Retrieve every line from the records in which the word "Account" occurs.

Dataset entries:
┄┄┄┄┄┄┄┄┄┄

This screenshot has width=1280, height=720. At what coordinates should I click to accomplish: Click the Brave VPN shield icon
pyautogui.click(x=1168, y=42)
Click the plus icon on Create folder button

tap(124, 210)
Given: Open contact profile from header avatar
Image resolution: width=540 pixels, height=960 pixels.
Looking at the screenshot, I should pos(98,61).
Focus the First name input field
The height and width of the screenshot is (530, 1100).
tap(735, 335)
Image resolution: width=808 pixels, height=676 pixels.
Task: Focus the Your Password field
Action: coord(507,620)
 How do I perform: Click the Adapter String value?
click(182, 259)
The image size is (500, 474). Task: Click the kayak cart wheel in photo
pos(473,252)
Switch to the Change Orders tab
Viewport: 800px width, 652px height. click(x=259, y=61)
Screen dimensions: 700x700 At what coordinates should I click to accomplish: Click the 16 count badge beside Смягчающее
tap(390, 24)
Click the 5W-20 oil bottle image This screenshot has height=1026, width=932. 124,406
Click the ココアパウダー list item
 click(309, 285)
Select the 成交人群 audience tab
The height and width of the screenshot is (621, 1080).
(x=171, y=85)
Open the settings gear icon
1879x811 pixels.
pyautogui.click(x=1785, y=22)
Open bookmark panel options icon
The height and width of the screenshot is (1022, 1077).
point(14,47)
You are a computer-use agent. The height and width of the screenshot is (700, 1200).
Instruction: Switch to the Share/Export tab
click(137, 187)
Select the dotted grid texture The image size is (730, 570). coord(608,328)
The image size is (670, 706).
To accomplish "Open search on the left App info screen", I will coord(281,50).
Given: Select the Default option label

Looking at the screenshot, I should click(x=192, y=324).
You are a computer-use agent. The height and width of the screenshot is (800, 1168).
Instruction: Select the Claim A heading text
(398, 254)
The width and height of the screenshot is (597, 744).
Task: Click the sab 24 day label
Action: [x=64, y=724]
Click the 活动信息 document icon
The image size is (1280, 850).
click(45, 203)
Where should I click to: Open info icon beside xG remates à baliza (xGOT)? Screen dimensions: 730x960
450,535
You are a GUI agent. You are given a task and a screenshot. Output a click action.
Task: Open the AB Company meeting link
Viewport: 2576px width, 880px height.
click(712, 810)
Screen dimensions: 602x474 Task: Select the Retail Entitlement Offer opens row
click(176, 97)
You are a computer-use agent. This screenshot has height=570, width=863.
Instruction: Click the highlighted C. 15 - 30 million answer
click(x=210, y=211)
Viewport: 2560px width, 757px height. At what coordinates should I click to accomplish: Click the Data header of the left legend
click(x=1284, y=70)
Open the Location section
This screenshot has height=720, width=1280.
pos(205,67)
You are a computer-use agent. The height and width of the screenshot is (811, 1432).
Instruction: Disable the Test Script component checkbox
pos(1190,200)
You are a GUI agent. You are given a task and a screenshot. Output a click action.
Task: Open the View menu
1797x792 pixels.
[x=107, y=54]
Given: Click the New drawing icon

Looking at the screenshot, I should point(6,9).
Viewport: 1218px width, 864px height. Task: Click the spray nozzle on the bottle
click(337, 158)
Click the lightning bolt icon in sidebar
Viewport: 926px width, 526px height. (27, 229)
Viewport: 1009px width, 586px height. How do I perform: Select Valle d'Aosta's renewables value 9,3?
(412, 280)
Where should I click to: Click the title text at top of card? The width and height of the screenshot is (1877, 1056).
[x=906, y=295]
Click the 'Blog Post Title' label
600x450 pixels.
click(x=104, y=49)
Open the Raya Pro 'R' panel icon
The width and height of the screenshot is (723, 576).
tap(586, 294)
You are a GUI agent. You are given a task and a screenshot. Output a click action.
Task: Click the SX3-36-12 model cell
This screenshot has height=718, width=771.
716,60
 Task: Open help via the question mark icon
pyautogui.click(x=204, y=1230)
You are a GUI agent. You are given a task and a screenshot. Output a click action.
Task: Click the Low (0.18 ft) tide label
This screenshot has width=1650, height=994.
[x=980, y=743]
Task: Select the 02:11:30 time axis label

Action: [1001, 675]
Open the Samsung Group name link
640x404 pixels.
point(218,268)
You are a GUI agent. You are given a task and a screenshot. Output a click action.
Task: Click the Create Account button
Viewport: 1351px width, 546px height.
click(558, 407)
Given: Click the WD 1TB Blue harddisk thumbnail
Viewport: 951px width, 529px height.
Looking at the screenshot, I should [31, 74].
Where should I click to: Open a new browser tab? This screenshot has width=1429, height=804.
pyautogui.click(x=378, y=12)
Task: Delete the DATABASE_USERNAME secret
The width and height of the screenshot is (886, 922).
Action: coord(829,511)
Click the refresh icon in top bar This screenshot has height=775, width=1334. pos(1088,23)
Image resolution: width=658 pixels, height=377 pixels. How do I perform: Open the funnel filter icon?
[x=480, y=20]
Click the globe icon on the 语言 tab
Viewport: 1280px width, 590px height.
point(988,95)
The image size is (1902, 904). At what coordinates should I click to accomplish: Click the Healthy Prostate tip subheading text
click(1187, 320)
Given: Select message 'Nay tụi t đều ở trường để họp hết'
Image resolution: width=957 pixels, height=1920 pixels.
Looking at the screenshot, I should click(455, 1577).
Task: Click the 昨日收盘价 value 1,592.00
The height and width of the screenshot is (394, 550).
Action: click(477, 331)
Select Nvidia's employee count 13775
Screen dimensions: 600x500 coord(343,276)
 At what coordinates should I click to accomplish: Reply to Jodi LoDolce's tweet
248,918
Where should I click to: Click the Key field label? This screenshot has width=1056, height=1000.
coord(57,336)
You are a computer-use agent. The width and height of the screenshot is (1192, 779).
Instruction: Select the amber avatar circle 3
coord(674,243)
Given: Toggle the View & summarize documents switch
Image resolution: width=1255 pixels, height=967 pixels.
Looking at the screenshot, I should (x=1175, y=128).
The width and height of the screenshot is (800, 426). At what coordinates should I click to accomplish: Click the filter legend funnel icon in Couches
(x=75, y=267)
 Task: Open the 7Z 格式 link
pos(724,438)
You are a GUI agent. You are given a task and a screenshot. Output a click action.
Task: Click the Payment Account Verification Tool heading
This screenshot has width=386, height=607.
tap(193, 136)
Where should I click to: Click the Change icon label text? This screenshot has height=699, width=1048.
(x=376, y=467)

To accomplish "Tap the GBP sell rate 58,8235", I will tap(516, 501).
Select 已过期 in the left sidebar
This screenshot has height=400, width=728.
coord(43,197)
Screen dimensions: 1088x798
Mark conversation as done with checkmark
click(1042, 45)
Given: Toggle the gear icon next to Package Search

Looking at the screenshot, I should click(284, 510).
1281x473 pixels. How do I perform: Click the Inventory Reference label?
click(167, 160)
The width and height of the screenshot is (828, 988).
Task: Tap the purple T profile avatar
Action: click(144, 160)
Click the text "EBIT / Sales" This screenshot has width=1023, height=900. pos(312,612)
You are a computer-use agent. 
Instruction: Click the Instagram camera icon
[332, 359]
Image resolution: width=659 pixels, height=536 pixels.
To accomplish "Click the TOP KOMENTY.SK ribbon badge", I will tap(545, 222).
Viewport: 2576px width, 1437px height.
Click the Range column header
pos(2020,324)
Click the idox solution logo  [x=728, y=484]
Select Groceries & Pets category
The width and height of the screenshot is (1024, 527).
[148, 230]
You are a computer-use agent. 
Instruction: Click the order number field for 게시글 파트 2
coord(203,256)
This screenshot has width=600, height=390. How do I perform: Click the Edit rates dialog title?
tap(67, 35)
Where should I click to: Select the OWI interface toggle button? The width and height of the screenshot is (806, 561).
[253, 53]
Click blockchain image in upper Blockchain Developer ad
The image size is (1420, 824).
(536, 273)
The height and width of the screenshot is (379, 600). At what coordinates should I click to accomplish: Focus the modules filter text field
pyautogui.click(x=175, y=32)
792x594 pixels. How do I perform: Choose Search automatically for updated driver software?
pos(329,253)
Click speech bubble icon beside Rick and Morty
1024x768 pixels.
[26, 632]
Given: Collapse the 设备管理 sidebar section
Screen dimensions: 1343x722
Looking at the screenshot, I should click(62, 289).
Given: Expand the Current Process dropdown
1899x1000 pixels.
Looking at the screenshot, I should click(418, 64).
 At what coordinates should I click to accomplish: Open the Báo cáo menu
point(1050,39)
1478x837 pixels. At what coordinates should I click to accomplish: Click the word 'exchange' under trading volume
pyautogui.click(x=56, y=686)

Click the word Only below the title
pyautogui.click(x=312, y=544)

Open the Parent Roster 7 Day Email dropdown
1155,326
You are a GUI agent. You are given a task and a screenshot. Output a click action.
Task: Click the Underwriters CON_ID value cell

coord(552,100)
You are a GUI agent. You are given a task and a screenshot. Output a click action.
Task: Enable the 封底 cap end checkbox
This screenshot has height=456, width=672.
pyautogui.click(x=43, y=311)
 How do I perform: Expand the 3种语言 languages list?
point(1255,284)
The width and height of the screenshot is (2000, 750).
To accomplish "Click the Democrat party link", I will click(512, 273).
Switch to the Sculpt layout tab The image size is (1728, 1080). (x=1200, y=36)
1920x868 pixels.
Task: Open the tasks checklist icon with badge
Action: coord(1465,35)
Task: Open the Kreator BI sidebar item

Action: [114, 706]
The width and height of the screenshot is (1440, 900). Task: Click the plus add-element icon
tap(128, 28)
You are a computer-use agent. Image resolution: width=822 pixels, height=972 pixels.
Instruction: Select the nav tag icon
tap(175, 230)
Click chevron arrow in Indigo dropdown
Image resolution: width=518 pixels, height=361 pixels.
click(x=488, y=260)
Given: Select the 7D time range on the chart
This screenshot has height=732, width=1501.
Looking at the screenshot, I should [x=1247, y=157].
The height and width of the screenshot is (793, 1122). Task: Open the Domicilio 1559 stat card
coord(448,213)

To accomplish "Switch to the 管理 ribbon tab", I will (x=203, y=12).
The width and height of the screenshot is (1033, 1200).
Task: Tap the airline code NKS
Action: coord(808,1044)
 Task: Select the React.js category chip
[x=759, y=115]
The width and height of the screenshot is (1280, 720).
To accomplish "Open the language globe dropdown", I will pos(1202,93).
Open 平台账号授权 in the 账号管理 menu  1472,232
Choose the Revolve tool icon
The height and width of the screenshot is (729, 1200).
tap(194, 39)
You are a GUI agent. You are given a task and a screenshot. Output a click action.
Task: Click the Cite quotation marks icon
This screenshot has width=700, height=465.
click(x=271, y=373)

┄┄┄┄┄┄┄┄┄┄

■ Solved exercise ■
Task: Click the Create Account button
Task: Click the Payment Account Verification Tool heading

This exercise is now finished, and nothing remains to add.